Barkat was reacting to a ruling by Israel’s Supreme Court ordering the evacuation and demolition by December 25 of the Amona outpost, where around 40 families are living on private Palestinian-owned land near the West Bank city of Ramallah.
His comments came in a letter addressed to the government’s legal council — seen Monday by AFP — in which he says the demolition of Amona “could have implications for similar cases in Jerusalem, where Arabs have illegally built on private or municipal land.”
“There should not be one law for Jews and another for Arabs,” wrote Barkat, a member of Prime Minister Benjamin Netanyahu’s ruling right-wing Likud party.
Ir Amim, an Israeli NGO opposed to the expansion of Israeli neighborhoods in East Jerusalem, where more than 200,000 Israelis now live, denounced the mayor’s comments.
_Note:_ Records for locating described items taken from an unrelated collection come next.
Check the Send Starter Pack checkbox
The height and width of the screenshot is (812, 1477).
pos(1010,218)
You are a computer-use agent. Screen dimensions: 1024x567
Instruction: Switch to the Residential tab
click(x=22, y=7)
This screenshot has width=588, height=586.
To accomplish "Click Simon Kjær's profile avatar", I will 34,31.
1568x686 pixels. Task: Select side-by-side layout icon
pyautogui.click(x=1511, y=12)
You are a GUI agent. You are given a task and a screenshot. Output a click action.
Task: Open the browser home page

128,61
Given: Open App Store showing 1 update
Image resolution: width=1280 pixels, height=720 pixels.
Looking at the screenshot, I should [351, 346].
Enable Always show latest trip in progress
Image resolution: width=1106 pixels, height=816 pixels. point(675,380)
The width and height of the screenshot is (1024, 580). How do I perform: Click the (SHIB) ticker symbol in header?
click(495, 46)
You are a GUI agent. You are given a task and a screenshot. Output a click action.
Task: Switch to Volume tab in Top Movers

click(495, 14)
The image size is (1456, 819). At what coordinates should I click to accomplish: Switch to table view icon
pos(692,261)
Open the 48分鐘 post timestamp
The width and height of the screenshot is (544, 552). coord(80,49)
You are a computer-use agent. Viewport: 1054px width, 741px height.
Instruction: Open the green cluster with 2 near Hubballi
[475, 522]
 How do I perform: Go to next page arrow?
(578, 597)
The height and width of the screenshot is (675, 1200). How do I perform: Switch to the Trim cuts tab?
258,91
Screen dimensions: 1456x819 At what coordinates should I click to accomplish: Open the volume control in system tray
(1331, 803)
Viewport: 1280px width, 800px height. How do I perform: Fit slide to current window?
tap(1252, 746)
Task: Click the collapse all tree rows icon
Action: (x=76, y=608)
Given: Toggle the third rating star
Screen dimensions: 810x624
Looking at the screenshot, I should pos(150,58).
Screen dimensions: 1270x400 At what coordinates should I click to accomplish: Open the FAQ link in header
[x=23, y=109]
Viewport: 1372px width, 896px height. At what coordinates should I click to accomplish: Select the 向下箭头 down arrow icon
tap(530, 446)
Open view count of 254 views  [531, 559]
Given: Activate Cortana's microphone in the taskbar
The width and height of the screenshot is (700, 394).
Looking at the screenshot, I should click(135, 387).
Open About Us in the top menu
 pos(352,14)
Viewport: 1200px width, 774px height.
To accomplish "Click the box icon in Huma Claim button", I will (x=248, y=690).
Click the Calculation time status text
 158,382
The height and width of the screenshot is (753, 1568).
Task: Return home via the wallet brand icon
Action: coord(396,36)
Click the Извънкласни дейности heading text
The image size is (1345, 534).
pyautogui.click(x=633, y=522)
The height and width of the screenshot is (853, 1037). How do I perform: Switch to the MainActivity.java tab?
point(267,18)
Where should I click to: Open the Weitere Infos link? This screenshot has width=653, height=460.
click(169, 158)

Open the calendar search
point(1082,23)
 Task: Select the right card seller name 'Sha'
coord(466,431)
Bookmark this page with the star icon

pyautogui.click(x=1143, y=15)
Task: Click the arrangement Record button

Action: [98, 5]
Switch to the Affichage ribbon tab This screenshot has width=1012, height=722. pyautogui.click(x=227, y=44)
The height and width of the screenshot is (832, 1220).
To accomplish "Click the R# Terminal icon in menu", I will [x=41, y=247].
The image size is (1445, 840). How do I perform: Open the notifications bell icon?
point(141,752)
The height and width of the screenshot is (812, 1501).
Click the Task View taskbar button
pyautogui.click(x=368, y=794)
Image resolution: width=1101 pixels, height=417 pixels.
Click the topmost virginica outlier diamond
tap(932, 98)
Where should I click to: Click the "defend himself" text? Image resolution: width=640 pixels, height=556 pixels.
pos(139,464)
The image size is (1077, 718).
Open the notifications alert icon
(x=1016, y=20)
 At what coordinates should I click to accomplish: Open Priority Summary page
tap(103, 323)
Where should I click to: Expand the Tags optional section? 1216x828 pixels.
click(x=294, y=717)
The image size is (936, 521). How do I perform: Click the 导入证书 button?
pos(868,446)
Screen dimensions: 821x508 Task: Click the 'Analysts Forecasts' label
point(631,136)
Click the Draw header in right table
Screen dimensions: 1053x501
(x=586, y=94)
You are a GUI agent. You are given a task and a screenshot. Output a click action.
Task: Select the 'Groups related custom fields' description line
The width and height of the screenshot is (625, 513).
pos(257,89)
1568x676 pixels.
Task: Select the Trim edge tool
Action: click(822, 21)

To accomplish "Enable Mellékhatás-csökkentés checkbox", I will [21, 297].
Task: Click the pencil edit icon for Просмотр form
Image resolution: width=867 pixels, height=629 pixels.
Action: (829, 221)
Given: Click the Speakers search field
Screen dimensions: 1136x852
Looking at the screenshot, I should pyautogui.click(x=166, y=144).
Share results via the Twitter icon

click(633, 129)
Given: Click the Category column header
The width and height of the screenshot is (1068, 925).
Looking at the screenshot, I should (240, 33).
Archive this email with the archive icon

“These are outrageous remarks by someone trying to promote his political career on the backs of the people of Jerusalem,” Ir Amim head Yehudit Oppenheimer told AFP.
She said Barkat was hoping to become a national leader of Likud, and “therefore he thinks everything is permitted.”
“Since the start of the year, 166 illegally-built Palestinian structures in east Jerusalem have been demolished by the authorities, twice the figure in the same period last year,” she added.
NGOs say many Palestinians are forced to build illegally because Israeli authorities refuse to give them building permits.
The international community considers all Israeli neighborhoods in East Jerusalem and settlements in the West Bank illegal, whether they are authorized by the Israeli government or not.